Closed HelloWorldLTY closed 1 year ago
Hi, I find that in the output umaps of predict results, nearly more than 50% acinar cells are predicted as ductal cell, and also there is a new cell type in the delta part. Is it the problem of model design or the similarity of these cell types? Thanks a lot.
Hi, I have another question about the attention score. May I know how to extract the attention weights here to find marker genes for different cell type labels? Thanks a lot.
Thanks for your interest about our tool. Actually, acinar cells and dutcal cells are naturally similiar and you can see the Supplementary 9 result in our paper that other annotators are also confused with these two cell types. And for delta cells, bescaue there are T cells in the reference dataset, it is slightly probably for TOSICA to annotate cells in query as T cells.
The method to extract the attention is Attention Rollout
. This approach comes from Quantifying Attention Flow in Transformers. We didn't try to use attention weights to find marker genes, but we used scanpy.tl.rank_genes_groups(method='wilcoxon')
to fine marker pathways for different cell types.
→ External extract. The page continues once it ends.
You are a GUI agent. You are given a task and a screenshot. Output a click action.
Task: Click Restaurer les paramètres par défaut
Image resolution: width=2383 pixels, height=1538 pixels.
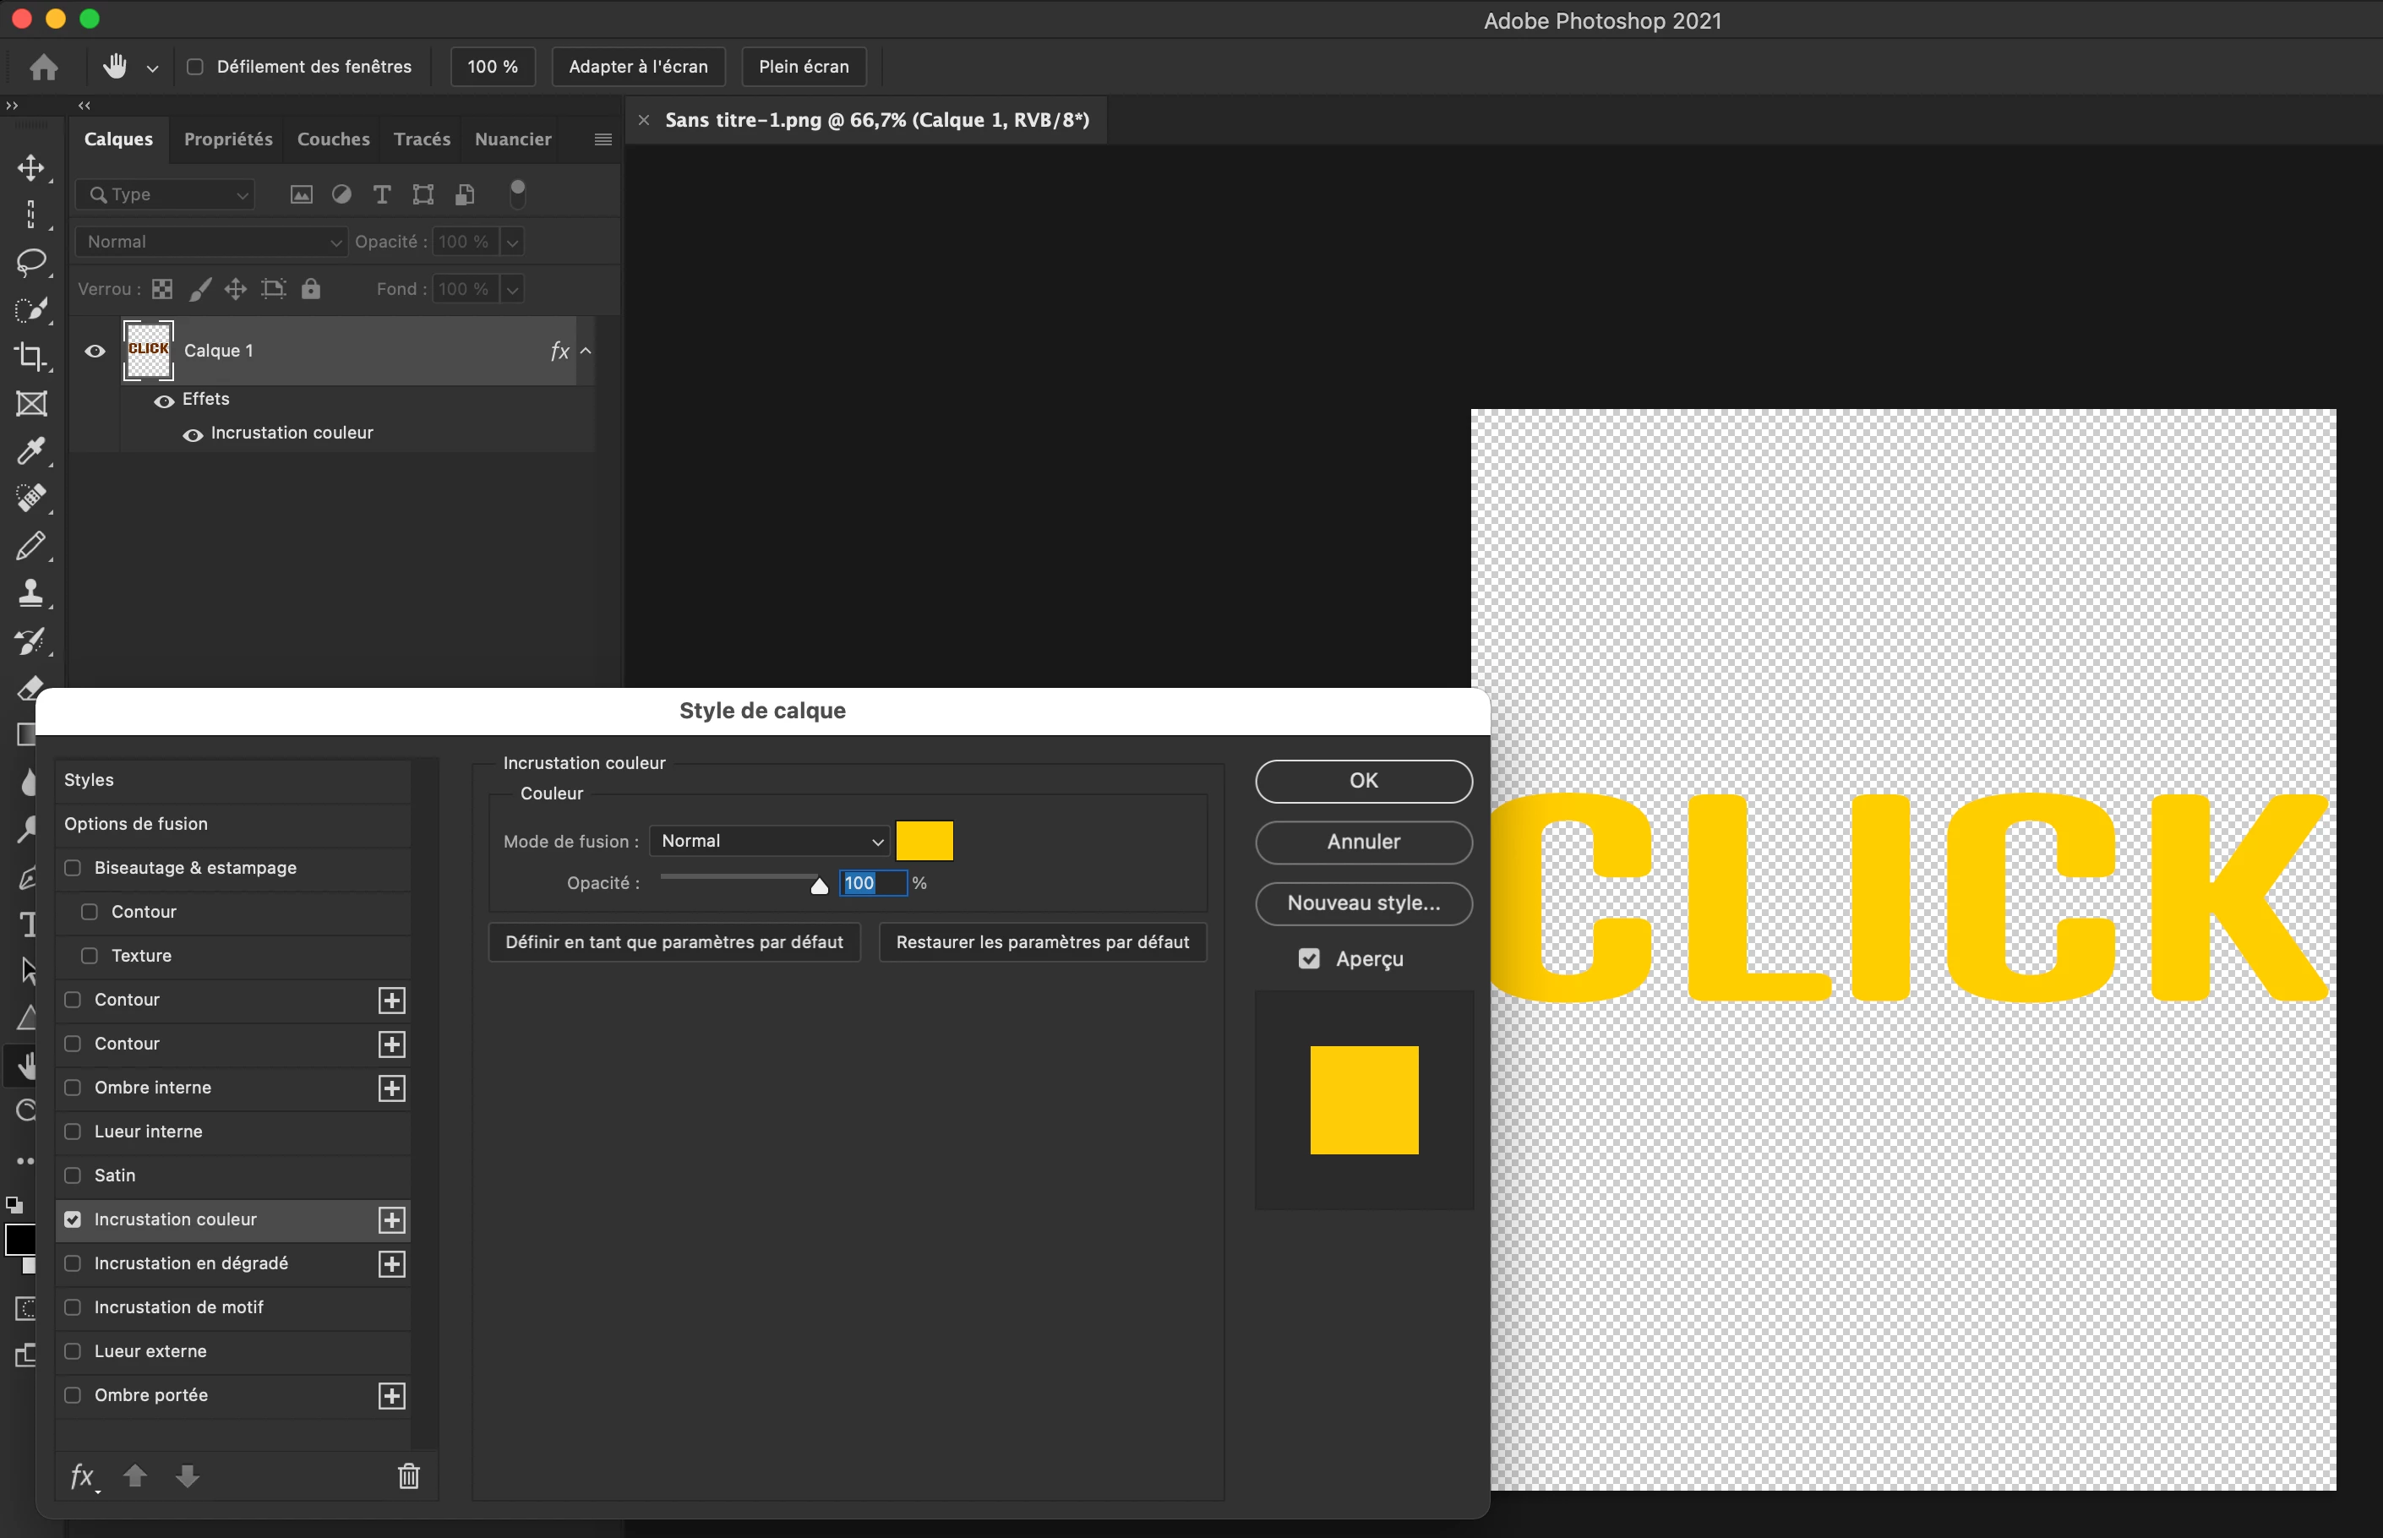point(1042,942)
Hope the answer can help you!
Hi, thanks for your answer. Actually I do not think the problems coming from the similarity of such cells. From atlas level research, these two cells are not very similar. See:
The source is from: https://www.sciencedirect.com/science/article/pii/S2405471216302927
I think the demo datasets may not be annotated well. For example, if I directly run cluser method like ledien based on this query dataset, the cells originally labeled by 'ancinar' are almostly labeled by one cluster marker.
Thanks for your work about attention, I will take a look at it and have a try.